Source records
::::

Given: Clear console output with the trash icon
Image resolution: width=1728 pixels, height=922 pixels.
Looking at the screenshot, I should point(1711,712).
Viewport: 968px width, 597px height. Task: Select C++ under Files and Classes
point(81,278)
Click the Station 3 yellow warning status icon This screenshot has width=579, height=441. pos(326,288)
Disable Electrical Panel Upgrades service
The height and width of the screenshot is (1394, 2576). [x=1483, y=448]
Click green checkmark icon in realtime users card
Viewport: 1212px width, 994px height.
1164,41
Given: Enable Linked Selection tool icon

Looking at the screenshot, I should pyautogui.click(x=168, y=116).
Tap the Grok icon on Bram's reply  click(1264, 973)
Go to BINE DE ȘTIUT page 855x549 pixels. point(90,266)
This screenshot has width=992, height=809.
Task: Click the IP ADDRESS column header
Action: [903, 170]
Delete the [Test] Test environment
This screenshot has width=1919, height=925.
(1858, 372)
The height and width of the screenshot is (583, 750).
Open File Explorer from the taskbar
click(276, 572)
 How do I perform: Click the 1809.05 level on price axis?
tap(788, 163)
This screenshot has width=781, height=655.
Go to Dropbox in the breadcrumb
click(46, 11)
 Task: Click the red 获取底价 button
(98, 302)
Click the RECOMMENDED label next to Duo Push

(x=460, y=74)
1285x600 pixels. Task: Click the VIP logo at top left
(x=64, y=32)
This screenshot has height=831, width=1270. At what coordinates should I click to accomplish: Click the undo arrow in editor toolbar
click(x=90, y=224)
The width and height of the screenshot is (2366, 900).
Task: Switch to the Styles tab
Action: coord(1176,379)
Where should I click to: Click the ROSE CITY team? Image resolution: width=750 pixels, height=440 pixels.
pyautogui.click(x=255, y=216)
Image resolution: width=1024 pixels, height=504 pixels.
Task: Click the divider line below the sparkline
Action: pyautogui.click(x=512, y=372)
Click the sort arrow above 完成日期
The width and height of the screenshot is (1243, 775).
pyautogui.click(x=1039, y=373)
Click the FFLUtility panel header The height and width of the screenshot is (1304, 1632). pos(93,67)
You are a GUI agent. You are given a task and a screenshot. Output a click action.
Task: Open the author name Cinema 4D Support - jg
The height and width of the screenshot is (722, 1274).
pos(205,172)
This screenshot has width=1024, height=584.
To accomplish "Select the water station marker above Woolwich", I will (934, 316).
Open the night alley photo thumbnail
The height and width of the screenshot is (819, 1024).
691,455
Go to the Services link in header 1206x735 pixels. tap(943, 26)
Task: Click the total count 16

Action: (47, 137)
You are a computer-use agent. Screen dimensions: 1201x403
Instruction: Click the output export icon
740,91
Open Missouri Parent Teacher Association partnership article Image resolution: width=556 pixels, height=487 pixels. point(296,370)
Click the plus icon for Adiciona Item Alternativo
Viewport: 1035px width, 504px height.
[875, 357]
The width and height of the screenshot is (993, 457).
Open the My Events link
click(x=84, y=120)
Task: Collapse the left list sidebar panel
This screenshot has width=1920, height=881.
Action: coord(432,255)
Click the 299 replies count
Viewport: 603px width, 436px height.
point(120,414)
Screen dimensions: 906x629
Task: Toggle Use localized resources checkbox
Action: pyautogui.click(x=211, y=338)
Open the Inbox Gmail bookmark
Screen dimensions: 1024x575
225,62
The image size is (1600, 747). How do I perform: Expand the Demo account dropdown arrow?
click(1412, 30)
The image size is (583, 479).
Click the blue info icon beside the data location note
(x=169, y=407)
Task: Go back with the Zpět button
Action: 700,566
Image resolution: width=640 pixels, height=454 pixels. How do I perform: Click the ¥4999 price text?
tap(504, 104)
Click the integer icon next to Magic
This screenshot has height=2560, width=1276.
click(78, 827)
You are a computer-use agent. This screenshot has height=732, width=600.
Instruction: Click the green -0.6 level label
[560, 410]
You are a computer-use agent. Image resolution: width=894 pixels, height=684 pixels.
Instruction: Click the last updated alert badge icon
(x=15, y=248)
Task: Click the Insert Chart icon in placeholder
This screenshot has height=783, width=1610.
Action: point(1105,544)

::::

■ **PROBLEM**:
Which of the lines above carry the string "agent"? Pick them out and copy them.

■ **ANSWER AREA**:
You are a GUI agent. You are given a task and a screenshot. Output a click action.
You are a computer-use agent. Screen dimensions: 1201x403
You are a computer-use agent. This screenshot has height=732, width=600.
You are a computer-use agent. Image resolution: width=894 pixels, height=684 pixels.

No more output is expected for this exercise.